CIC-CIJA Denounce Fatah Hamas Unity Agreement as a Setback to Peace

For Immediate Release

Ottawa, ON – The Canada-Israel Committee together with the CIJA-family of agencies denounced today's signing, in Cairo, of a "unity" agreement between Fatah and Hamas as a major setback to peace.

“It is a sad day when Hamas, labeled a terrorist organization in Canada and dedicated to the destruction of Israel, is formally embraced by Fatah which claims that it is committed to peace with Israel," said Steven Cummings, National Chair of CIJA.

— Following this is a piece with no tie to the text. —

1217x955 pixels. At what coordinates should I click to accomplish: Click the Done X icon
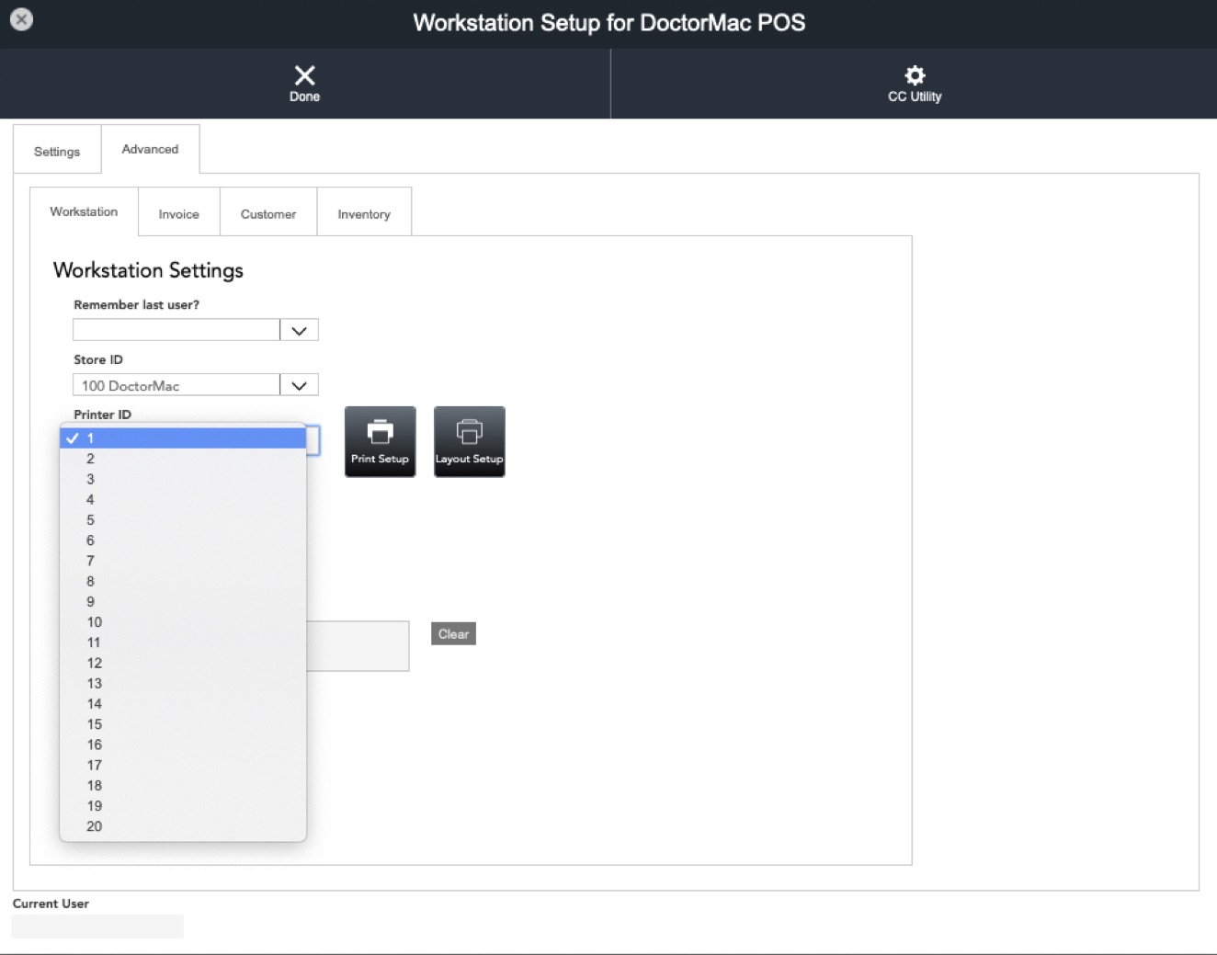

"Our soldiers are putting their lives on the line every day in Afghanistan to keep Canadians and the world safe from international terrorism," Mr. Cummings observed. "Yet, grotesquely, Hamas, an organization that targets civilians and praises terrorists, is gaining international legitimacy at this very moment by forging a 'unity' deal among Palestinians. World leaders need to stand up against Hamas's destructive course.”

Moshe Ronen, Chair of the CIC, added: "Only when Hamas accepts the basic conditions set out by the international community to recognize Israel’s right to exist, renounce terrorism and accept the Israel-PLO agreements, will a promising new hope for peace emerge. As long as it continues to openly insist on pursuing its extremist aim, shared by its principal sponsor Iran, for the elimination of Israel, Canada and all nations of peace must continue to isolate and reject Hamas.”

Following U.S. President Barack Obama’s announcement that American special forces had killed Al-Qaeda leader Osama bin Laden, Hamas leader Ismail Haniyeh condemned the operation and praised bin Laden as “an Arab holy warrior.” Reflecting on Haniyeh's radical statements, Mr. Ronen noted that "Prime Minister Netanyahu was correct when he asked, 'How can peace be reached with a [Palestinian unity] government in which half of it calls to destroy Israel and even praises mass-murderer Osama bin Laden?'”

Mr. Cummings concluded: “There is a need for a genuine peace based on two states for two peoples. This can only come about through mutual recognition, direct negotiations and a commitment to painful compromises from both sides.”